All these businesses leaving California leaves the state with one of the highest unemployment and poverty rates in a nation with an already abysmal average, thanks to the most anemic recovery in 50 years fostered by unprecedented hostility to wealth creation and entrepreneurship emanating from our nation’s capital. The unemployment rate might be higher except that thousands of productive, employable people are leaving the state along with those thousands of businesses for greater opportunity elsewhere.
And the taxes keep coming. Proposition 30, Assembly Bills (AB) 8 and 241, and Senate bills 622, 782, 768 and many more continue to pile taxes upon taxes.
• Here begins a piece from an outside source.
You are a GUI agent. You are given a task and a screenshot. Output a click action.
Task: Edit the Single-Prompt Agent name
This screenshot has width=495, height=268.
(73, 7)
Oh, and did I mention public employee pension liabilities, the budget deficit, and our children and future citizens being held hostage to the most powerful syndicate in the state? Sorry, I’m out of room here.
So are we doomed?
We still have Proposition 13, in letter and in spirit. And there is growing opposition to increased taxes in places that are not Republican strongholds. Richmond is 26% black and voted 67% against Proposition 30, as did 77% of the residents of El Monte, which is 69% Hispanic. Proposition A was defeated in the City of Los Angeles.
These are the small seeds we have to cultivate, which points up our failing and our challenge as Republicans: to reach out and recruit beyond our traditional base into the evolving demographics of our once and future great state.